IT managers are retooling their data protection infrastructure—whether they want to or not.
For many years, IT managers have leaned on tape backups as the cornerstone of their disaster recovery and data protection infrastructure. Tape wont be going away any time soon, but changing business environments and the need to come into compliance with a variety of new regulations are forcing IT managers to rethink their strategies for data protection.
So whats wrong with tape?
Although tape is a reliable and portable media format, it does not meet all the current needs of customers.
The biggest problem with tape backups is that data is vulnerable between backups. For example, if your last backup was midnight and your storage system dies in the afternoon, any data created during the several hours between the last backup and the hardware failure event is lost.
Furthermore, tape restores (in the case of a full recovery) could take several hours—far more downtime than many companies can tolerate.
A number of continuous backup products emerged during the past year that help eliminate the data risk window of tape backups. These solutions typically mirror transactions to a local repository to provide a quick way to restore servers in the event of data corruption.
While continuous backup does complement tape by eliminating the risk window, it is typically a local solution and is not designed to transfer data over long distances. But thats exactly what many companies must now do with the recommendation or requirement for off-site data repositories.
For example, in a September 2002 white paper called "Draft Interagency White Paper on Sound Practices to Strengthen the Resilience of the U.S. Financial System," the Securities and Exchange Commission, the Office of the Comptroller of the Currency and the Board of Governors of the Federal Reserve System recommend that financial services companies have between 200 and 300 miles between primary and backup sites.
A number of financial institutions balked at this because they had already invested a great deal of money in setting up their backup sites, which typically were located much closer than the recommended minimum of 200 miles.
Furthermore, from a technology standpoint, it was virtually impossible to set up data centers that far away because synchronous-mode data replication (the highest, most resilient form of data replication, required to protect transaction-sensitive applications) does not function well beyond distances of 10 to 20 miles.
As a result, the guidelines were never turned into regulations, but it has become understood that companies should, at a minimum, have some sort of backup site with the ability to replicate data between those sites.

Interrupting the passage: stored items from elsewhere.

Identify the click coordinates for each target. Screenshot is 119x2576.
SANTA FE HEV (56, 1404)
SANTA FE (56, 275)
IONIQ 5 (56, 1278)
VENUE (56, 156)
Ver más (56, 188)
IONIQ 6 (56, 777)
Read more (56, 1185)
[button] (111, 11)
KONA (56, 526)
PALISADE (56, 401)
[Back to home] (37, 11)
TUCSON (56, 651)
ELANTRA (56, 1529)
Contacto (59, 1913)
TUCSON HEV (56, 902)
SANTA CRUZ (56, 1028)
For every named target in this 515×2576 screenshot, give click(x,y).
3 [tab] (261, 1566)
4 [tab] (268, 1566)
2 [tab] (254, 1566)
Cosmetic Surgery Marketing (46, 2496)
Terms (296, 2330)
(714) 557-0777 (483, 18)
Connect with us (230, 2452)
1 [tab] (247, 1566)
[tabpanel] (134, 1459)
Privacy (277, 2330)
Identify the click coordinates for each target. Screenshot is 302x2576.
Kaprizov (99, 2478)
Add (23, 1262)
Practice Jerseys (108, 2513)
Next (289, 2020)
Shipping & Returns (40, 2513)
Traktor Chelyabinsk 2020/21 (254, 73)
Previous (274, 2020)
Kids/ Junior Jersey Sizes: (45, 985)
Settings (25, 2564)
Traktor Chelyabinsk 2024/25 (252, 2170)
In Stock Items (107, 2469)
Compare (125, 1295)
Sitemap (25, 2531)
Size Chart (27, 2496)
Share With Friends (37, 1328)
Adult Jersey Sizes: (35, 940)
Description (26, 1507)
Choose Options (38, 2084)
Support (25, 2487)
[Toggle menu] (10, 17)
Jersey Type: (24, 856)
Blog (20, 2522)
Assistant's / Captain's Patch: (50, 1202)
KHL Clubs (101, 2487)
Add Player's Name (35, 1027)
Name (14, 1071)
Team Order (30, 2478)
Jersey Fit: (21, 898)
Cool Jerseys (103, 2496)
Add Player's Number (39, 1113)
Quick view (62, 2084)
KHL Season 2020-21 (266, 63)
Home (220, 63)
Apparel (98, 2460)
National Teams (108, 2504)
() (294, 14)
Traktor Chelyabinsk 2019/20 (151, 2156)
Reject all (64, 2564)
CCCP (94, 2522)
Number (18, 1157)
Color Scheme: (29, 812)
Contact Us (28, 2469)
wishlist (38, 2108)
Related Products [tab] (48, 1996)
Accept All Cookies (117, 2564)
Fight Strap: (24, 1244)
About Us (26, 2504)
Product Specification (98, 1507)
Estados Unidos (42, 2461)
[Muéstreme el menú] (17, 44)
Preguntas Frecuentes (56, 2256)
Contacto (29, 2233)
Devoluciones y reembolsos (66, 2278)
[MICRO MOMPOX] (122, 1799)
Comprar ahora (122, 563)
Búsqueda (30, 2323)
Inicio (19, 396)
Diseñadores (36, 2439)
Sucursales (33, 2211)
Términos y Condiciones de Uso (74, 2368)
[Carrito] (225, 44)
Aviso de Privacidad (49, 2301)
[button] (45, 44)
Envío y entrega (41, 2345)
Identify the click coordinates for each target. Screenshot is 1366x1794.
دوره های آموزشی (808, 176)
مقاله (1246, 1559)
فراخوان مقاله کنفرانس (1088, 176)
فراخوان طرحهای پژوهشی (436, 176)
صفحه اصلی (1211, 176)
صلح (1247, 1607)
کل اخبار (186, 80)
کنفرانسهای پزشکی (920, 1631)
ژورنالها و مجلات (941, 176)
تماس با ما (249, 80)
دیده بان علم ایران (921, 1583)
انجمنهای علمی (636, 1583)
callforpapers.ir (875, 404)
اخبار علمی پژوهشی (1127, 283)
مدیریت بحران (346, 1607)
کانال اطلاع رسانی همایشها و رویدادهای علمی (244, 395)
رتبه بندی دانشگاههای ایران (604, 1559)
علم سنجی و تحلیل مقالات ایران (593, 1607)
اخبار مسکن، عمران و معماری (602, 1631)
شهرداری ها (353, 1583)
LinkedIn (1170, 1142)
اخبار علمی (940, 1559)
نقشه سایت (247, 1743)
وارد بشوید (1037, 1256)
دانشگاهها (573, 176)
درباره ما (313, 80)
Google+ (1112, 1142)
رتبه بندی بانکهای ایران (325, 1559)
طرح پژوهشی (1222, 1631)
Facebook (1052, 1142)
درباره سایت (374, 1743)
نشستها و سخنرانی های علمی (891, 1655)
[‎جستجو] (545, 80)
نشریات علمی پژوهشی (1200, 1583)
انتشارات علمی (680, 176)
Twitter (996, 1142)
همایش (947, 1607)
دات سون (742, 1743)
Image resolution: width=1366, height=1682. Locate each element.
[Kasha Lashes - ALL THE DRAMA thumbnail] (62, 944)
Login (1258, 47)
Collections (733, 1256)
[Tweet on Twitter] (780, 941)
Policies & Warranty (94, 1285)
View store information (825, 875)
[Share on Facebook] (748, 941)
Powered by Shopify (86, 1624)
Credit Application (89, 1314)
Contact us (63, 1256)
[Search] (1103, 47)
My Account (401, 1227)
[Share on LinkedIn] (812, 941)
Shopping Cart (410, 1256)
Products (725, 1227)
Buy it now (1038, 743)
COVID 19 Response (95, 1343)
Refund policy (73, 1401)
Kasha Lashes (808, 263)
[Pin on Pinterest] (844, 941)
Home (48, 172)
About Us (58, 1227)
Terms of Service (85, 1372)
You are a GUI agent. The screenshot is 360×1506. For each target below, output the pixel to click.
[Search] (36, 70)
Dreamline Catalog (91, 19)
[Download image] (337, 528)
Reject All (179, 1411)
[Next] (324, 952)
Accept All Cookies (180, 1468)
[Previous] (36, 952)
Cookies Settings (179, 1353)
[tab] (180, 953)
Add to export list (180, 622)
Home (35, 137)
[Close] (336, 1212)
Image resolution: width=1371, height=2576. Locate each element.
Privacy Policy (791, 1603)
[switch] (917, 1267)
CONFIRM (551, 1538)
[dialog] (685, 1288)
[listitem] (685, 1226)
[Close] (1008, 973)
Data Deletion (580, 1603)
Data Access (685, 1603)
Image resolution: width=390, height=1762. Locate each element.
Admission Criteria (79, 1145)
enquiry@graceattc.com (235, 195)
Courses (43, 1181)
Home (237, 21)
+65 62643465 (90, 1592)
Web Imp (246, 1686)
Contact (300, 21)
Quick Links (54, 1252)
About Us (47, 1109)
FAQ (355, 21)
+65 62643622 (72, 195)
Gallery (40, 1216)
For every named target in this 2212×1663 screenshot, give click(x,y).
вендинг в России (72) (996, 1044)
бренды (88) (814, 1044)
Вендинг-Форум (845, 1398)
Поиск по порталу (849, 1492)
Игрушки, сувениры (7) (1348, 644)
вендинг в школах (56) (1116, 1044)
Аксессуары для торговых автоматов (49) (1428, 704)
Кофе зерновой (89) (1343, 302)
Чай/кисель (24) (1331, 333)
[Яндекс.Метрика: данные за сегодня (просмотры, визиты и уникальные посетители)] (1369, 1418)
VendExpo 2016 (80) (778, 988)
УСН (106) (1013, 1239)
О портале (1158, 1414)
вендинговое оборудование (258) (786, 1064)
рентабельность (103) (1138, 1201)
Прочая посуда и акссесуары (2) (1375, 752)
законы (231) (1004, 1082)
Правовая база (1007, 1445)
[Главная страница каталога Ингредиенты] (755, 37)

Several new replication systems that leverage the WAN have become available, allowing companies to overcome at least some of the distance hurdles.
The changing business and security climate has made WORM-based storage more compelling for many organizations. Regulations from the SEC, specifically SEC Rule 240.17 a-4(f), and the Health Insurance Portability and Accountability Act have a number of rules regarding document retention and preservation. WORM storage systems help IT managers address many of these, including guidelines for e-mail, financial records and patient information.
Even if your company is not required to meet any of the guidelines mentioned here, its a good idea to audit your technology systems and data retention practices to see how they would measure up. New regulatory deadlines loom all the time—with the first Sarbanes-Oxley Act deadline just around the corner—and you never know when these or other guidelines will affect your industry.